As Syria became synonymous with the Islamic State, and terrorist attacks rocked Western Europe, powerful gun-rights advocates associated with the NRA decried the foundational American policy of welcoming refugees from war-torn countries as simply not worth the trouble and expense.
“The Obama Administration authorized planeloads of ‘undocumente’ immigrant families from Mexico and Central America, to be placed into communities across the country, for no sound reason but simply as a humanitarian gesture. The cost of that ‘policy’ — in both dollars and security risks — is still being calculated. And now, Obama and other Bleeding Hearts in our nation’s Capital want to do the same thing with thousands of immigrants from Syria and other countries torn by sectarian violence and suffering from lack of economic opportunity. What about the obligation to the American taxpayer, who, as always, will bear the cost for housing, feeding and maintaining these ‘refugees’?”
Other NRA leaders had little patience for the longstanding American policy of eschewing religious tests for immigrants.

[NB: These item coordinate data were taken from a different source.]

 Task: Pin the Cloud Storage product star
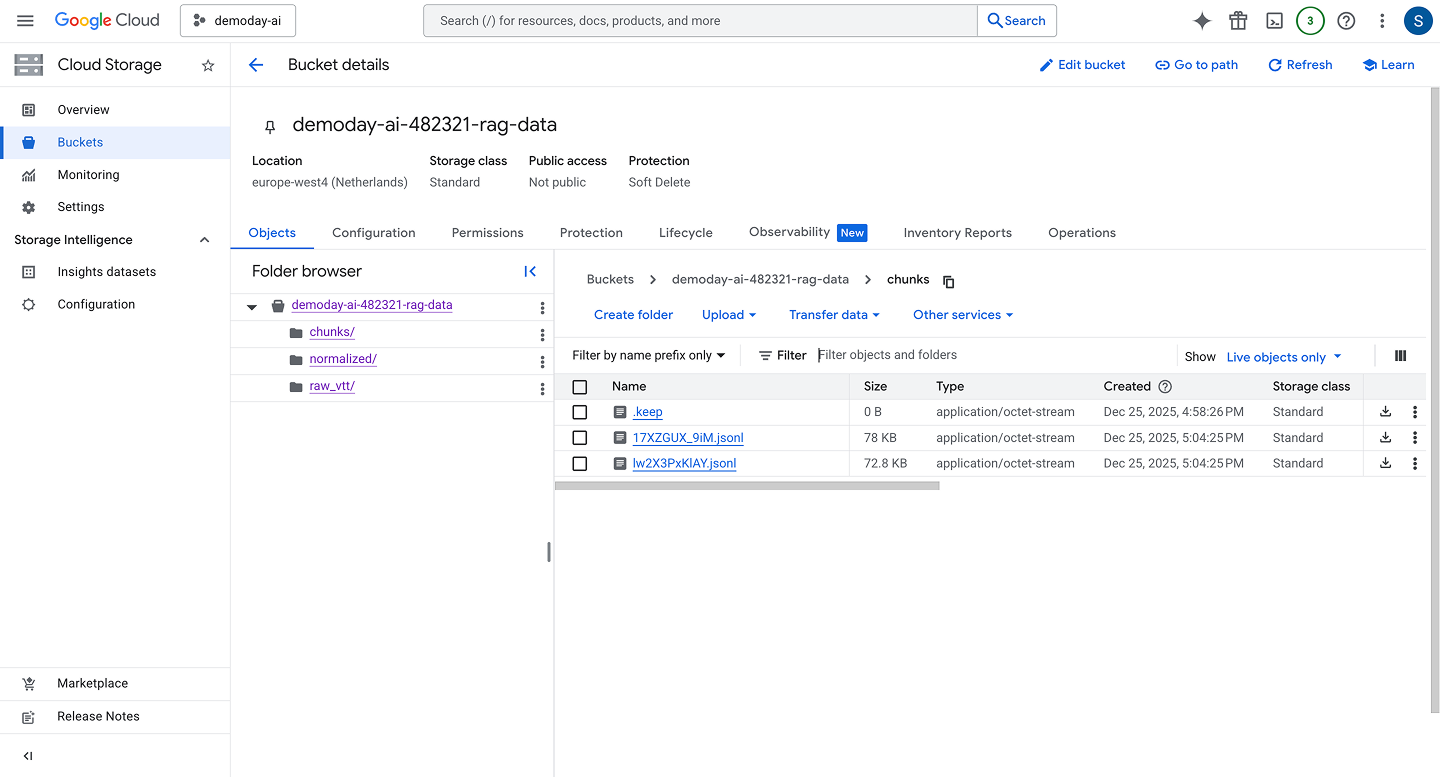click(208, 65)
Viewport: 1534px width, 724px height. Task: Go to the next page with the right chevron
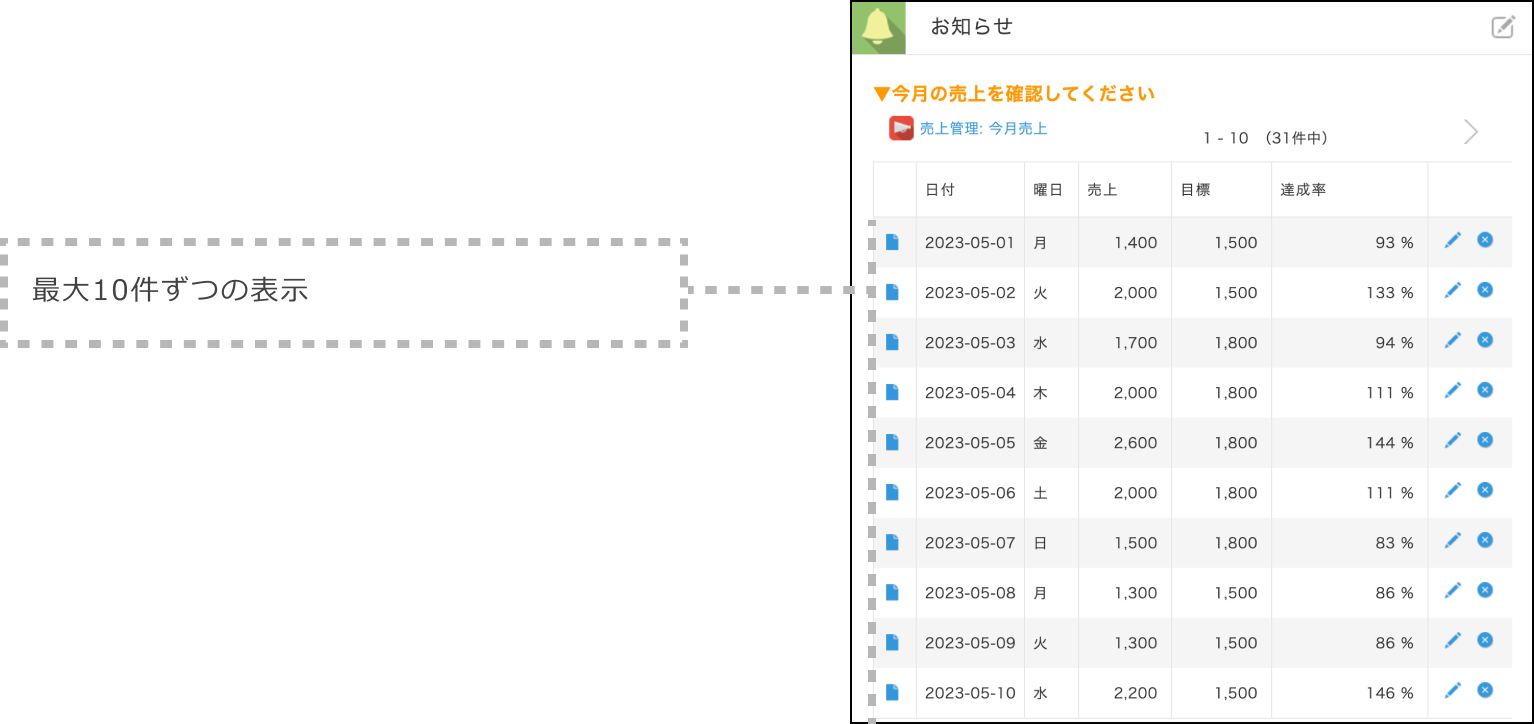pyautogui.click(x=1470, y=131)
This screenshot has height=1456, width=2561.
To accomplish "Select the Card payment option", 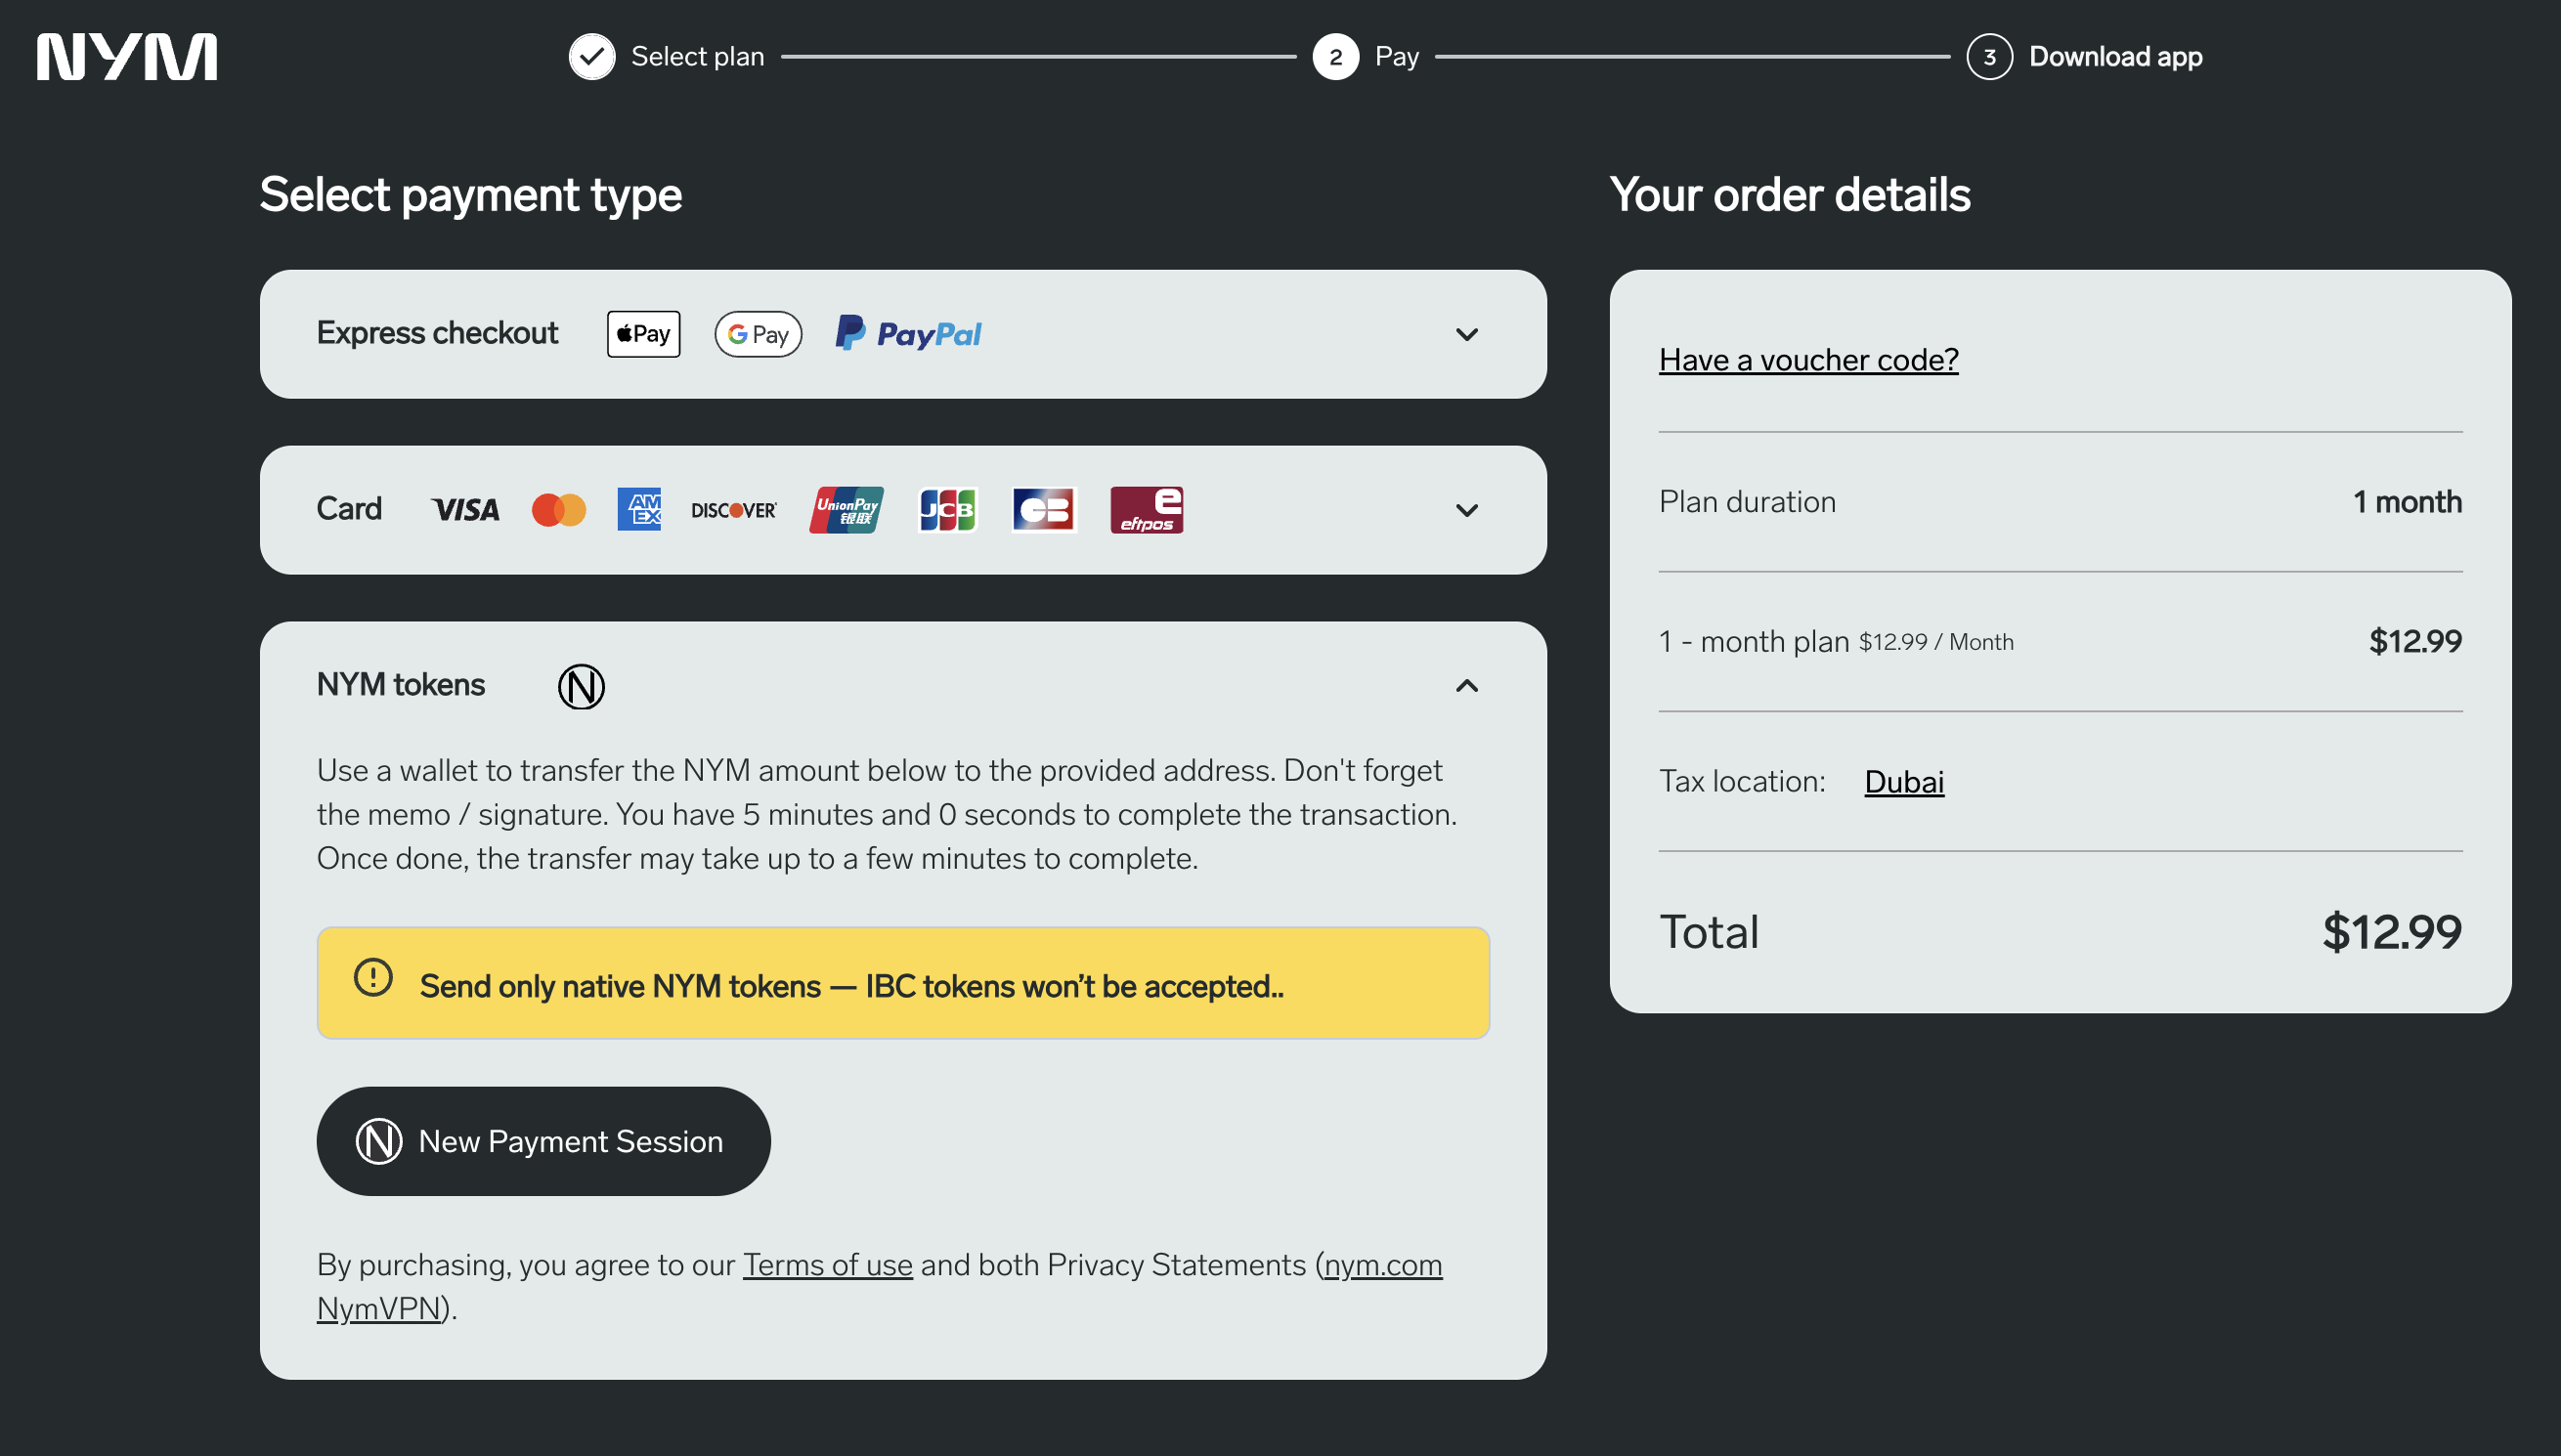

“At this point we need to do what is in the best interest of the security of our nation, and if that means that we need to ensure that we screen the Muslims that are coming into this country, that has to be put on the table. It’s not the Christians that are blowing up concert halls and cafes in Paris.”
To hammer home the danger of liberal immigration policies, the NRA even sent one of its talking heads on foreign assignment.
“Here in Austria, there’s a new reality as millions of asylum seekers flood into Europe from the Middle East, Soutwest Asia, and Africa. There’s been a corresponding spike in violent crime. Robberies, assaults, rapes and murders and high-profile radical Islamic terror attacks like those in Paris and Brussels.
So much to be afraid out of there. If only there were a wall!
“It’s been documented time and time again that people linked to terror organizations in the Middle East have crossed that unprotected line into the US. Unprotected, because we want to show the world that ‘we care.’ I’m afraid that our inability to think like our enemy will be our downfall.”
Or a blanket ban on refugees and immigrants from entire countries.
When it comes to national security, we take a backseat to no one. The unfortunate truth is that we’re going to be attacked again from within our borders. The question is, what are we going to do about it?
With his unprecedented executive actions, President Trump has now answered that question.